My first attempt at making a video

I’m in Baltimore right now. Here is a Saturday night present:

This is my first attempt at making a video. It’s a collection of some of Dear Leader’s finest moments. Hope you enjoy.

Also, after reading Gavin’s chronicle of the Scott Beauchamp affair… sigh…

Of all the useless f_cks who write crazy shi_t on the Internet, the cult of _ssholes who have dedicated the past four years to claiming, “the Iraq war would have worked were it not for you darned kids and the liberal media!” are by far the most tiresome. It doesn’t matter how many times they get humiliated, shamed and proven wrong: at the end of the day, they’ll concoct some other sub-retarded conspiracy theory that reinforces their creepy “stabbed-in-the-back” narrative. Trying to keep up with these guys is like journeying to the center of a black hole: you’re basically trying to crawl through something that’s infinitely dense.

So when I get back from vacation, I’m going back to my meat-and-potatoes of Pastor Swank and Renew America.
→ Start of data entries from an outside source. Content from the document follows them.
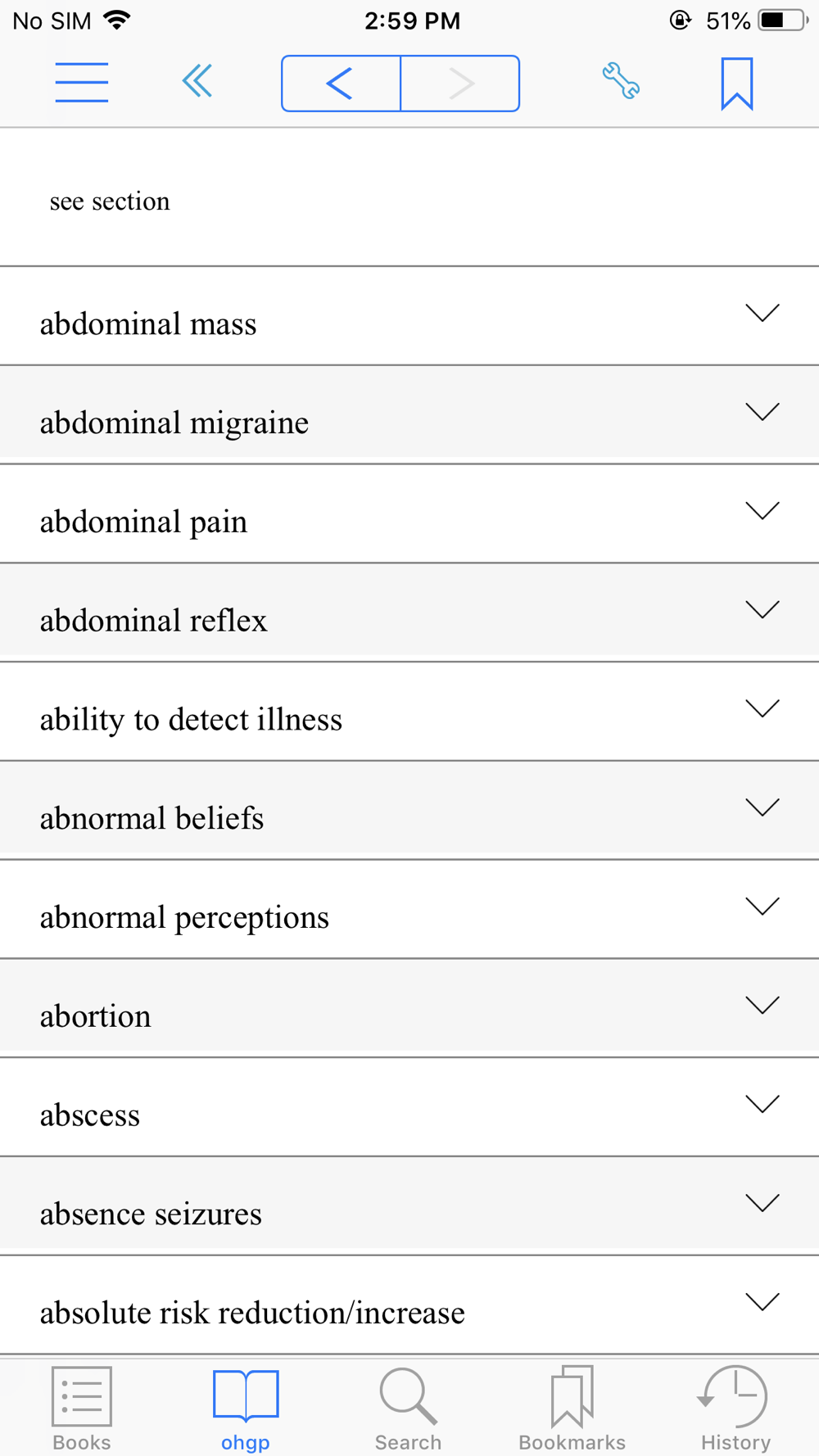Expand absence seizures chevron
The width and height of the screenshot is (819, 1456).
tap(762, 1203)
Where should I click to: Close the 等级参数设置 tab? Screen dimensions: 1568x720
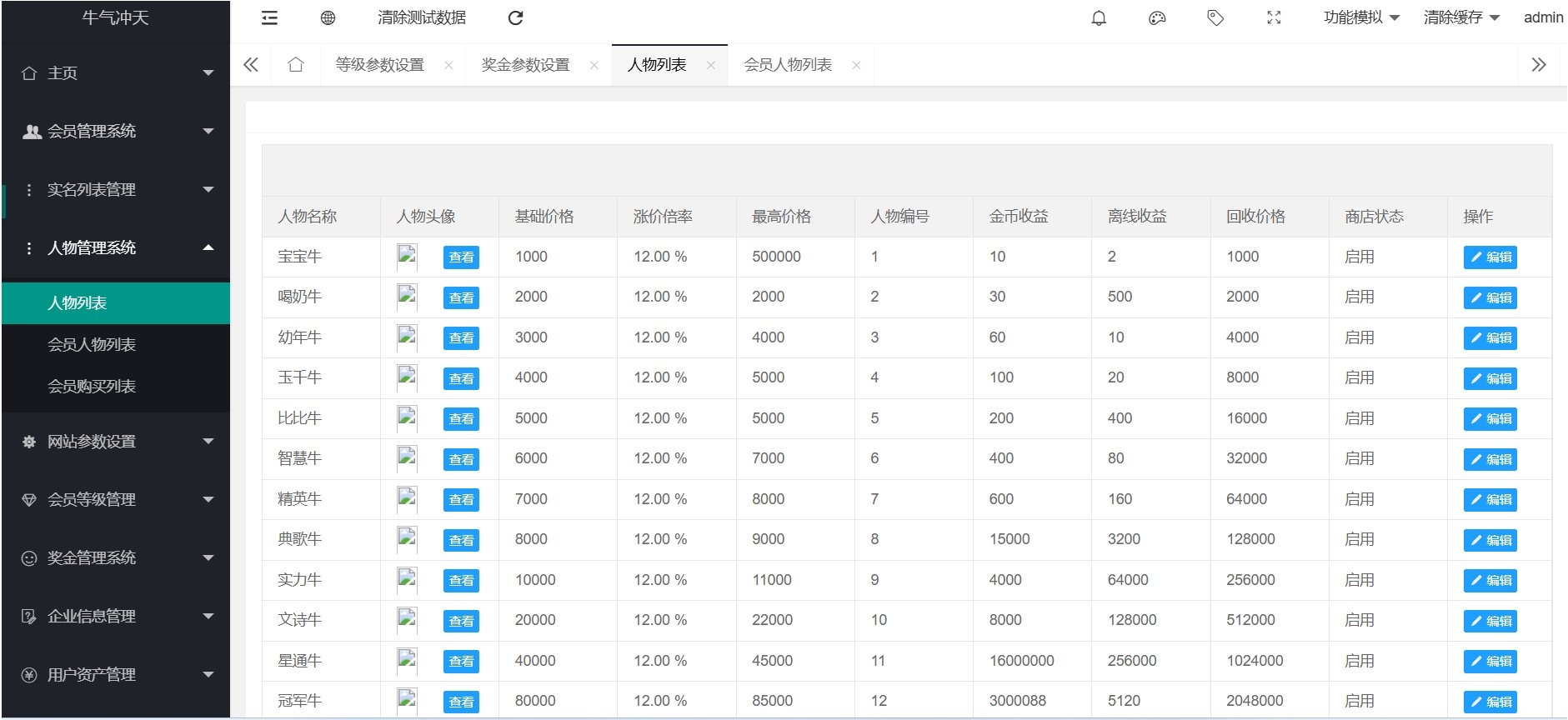pos(448,65)

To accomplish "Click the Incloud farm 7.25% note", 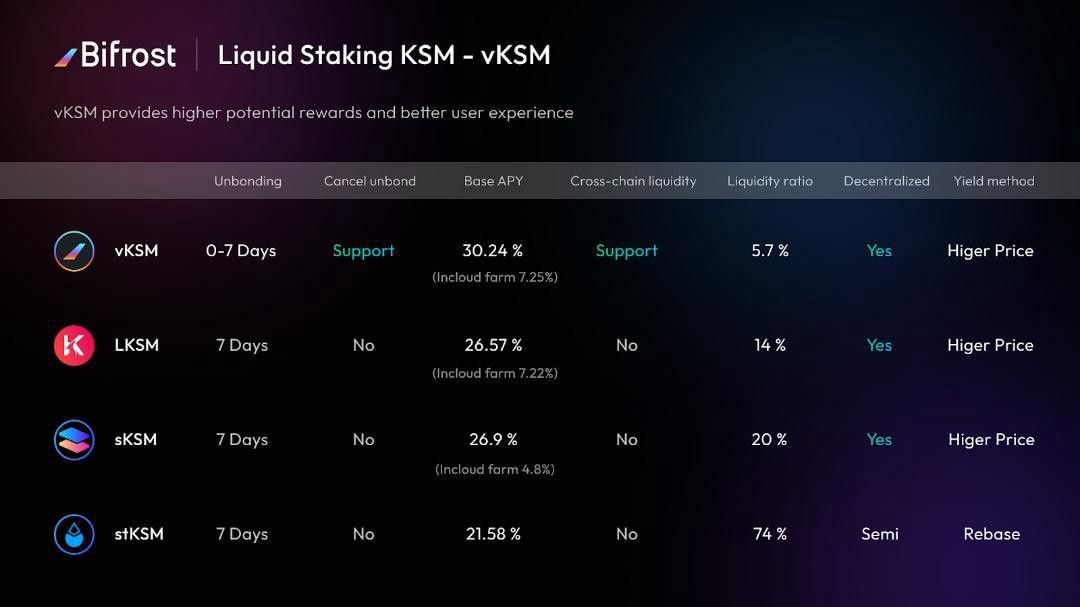I will [495, 277].
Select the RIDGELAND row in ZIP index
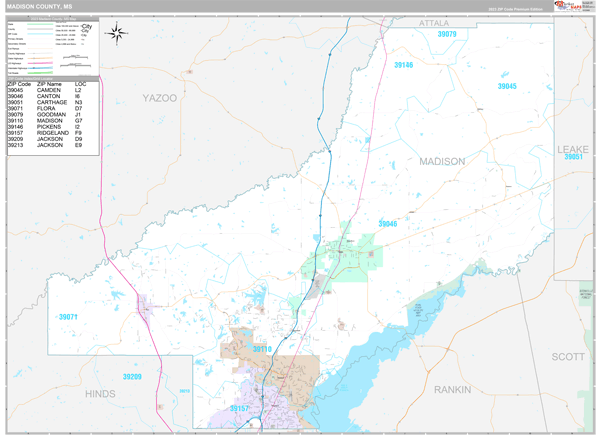600x435 pixels. click(50, 133)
They may be stupid and illiterate, but at least they won’t leave permanent mental scarring.

 

Noted In Transit

(And currently percolating underneath the glad and cheery surface of SadNo.)

1) A stupidity that passeth all measure, as Hillary Clinton attempts to seem tougher than Obama by expressing a willingness to launch a nuclear first-strike on an ally (i.e. Pakistan, i.e. a nuclear power).

2) Rot attacks the foundations via the FISA thing currently hurtling through Congress, as the White House attempts to write itself a get-out-of-jail-free card for some kind of surveillance operation in ’04 (cough cough ahem) that was apparently so illegal, most of the Justice Dep’t threatened to resign over it.*

And now stay tuned for a word from our sponsor:


* This is taking place as half the liberal blogowhatsis is at Yearly Kos, so the response is somewhat muted, but also see Glenn Greenwald here.

 

Laughter: The Laughtering

The distant rumbling sound you hear is right-wing bloggers in their computer chairs stomping and clapping to ‘We Will Rock You’ while they repost copies of this:

Col. Steven Boylan, Public Affairs Officer for U.S. Army Commanding General in Iraq David Petraeus, just emailed me the following in response to my request to confirm an earlier report that the U.S. Army’s investigation into the claims made by PV-2 Scott Thomas Beauchamp made in The New Republic had been completed.

He states:

To your question: Were there any truth to what was being said by Thomas?

Answer: An investigation of the allegations were conducted by the command and found to be false. In fact, members of Thomas’ platoon and company were all interviewed and no one could substantiate his claims.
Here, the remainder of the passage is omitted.